One of the main student buildings within the university campus has been closed and is to be demolished but it still stands two years later. Walking past it there was a sense of uneasiness for me as the emptiness and vacant look of the place was close at hand.

We then went into the city centre and there Callum showed us around some of the places that were damaged, destroyed or demolished because of this earth quake.

Everywhere there were fences to stop/protect us from the demolition sites.
Buildings were in a mix of total disappearance, being destroyed or boarded up like something from a movie after a human wiping pandemic. It felt like you were in a ghost town.

On the odd occasion I saw Caullum trying to work out where we were by looking for something he could use as a landmark and this from a young man who has lived here most of his life.
We could not get any closer to the famous Christchurch landmark, The Cathedral, that was severely damaged, than these pics showed.
Streets were in confusion. There were cones everywhere as permanent diversions and street closures meant that it was confusing as to where one could drive, park or walk.

Repairs to the road surface had been a continual work in progress as pot holes were filled but with the ground continuing to settle or shift its surface with the frequent after shocks one had to continually check ones step so as not to trip up.

I cannot explain fully how this all made me feel so far as to say it wasn’t long before I was fighting back tears and longing for it to all be better for Christchurch and its people.

One thing I found so hard was seeing little tour groups of people at the places Callum took us to, taking photos. I know I was too, but the reality of it hit me that Christchurch had become a tourist spot with this reason not for what it was in the past. We were capturing Christchurch’s loss as something to be gawked at.

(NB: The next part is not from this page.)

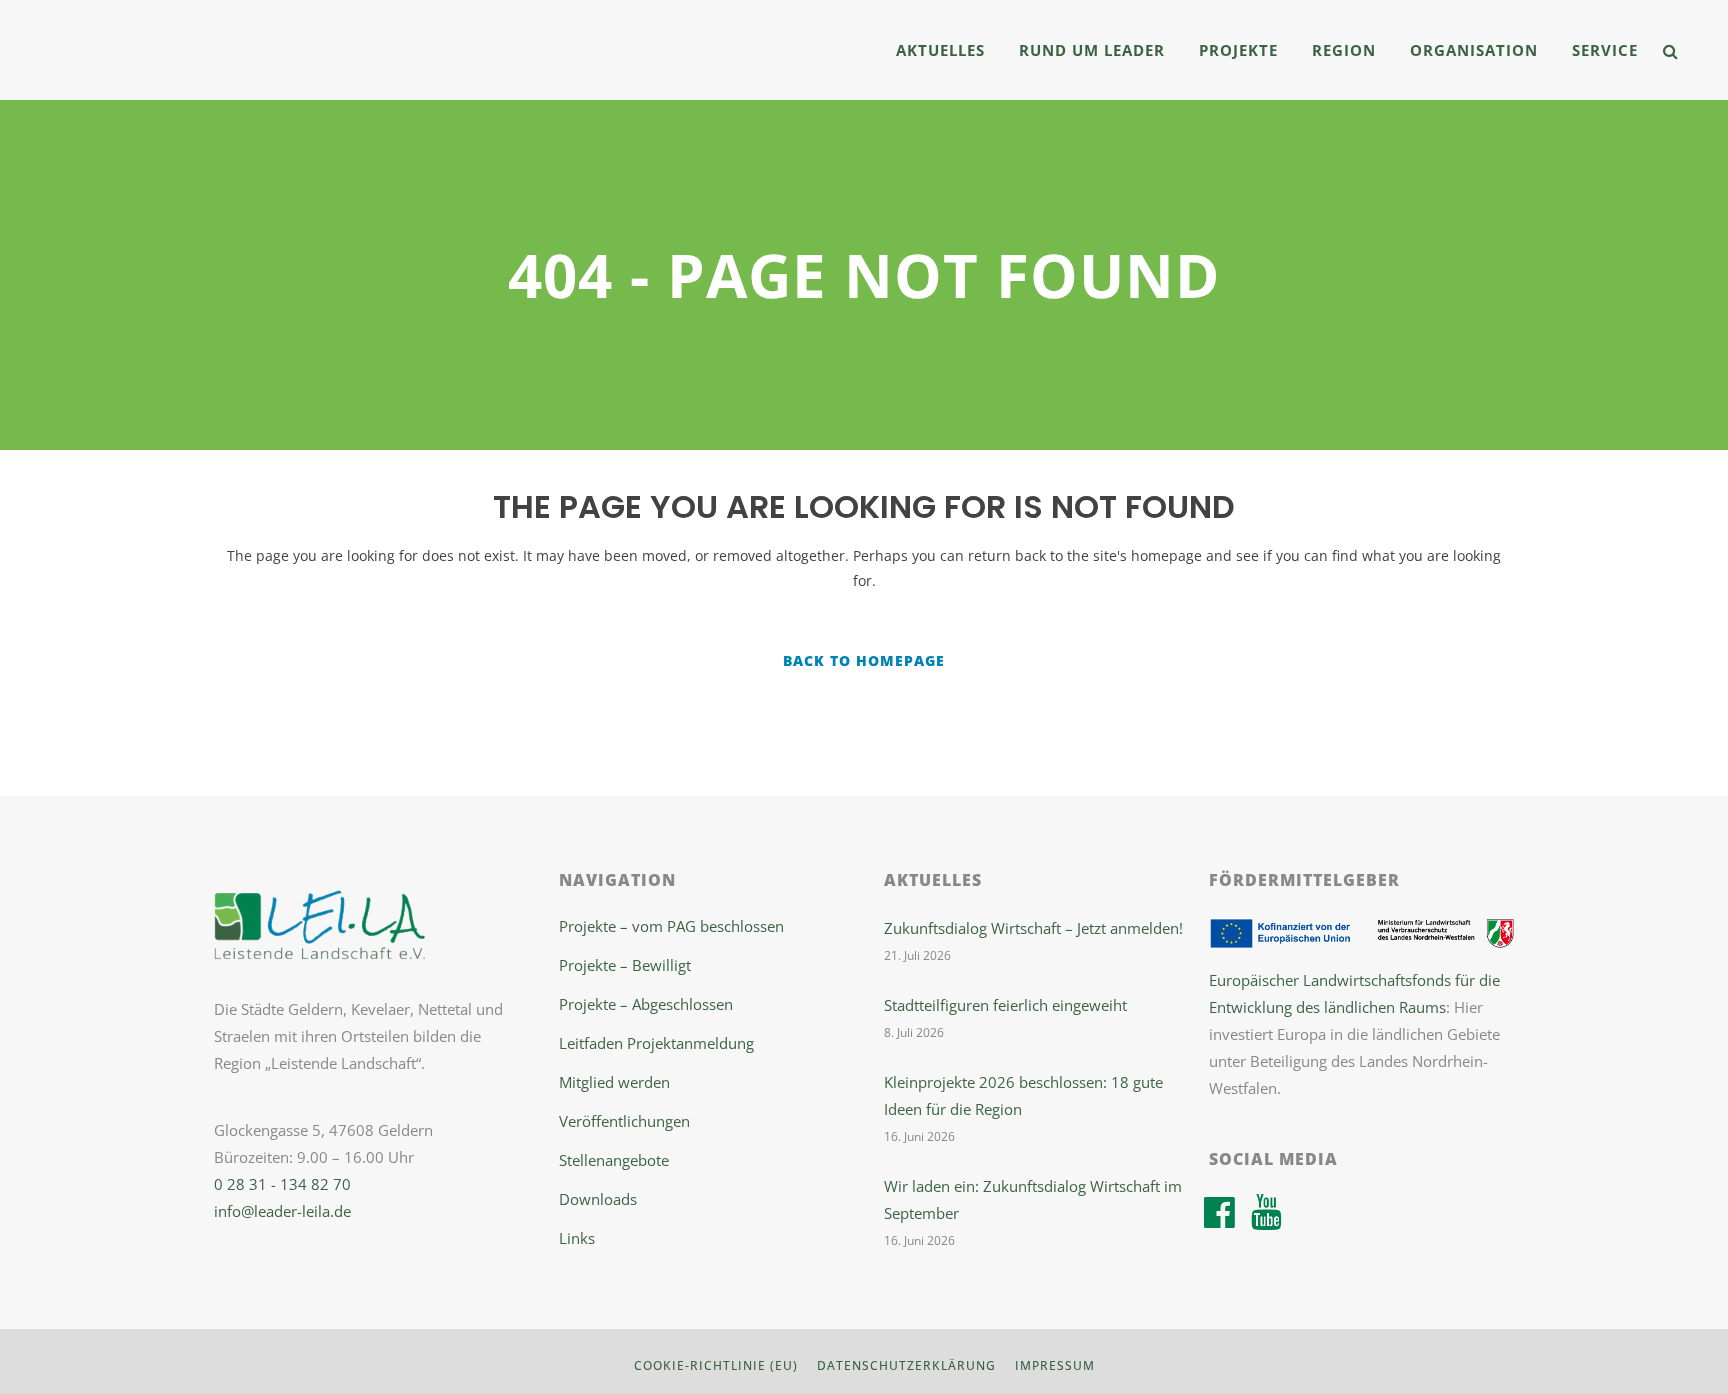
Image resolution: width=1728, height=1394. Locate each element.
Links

I wasn’t going to post about this but then I realised after two years it is still “in the face” of so many who live it every day. I felt so sickened and longed to get away but these people live it day in and day out and because it is their home they are going to stay, waiting for things to be put right.

As time has passed I think we who live out of Christchurch may have forgotten them and I want to post this as a reminder that it is not over for them yet and will take years.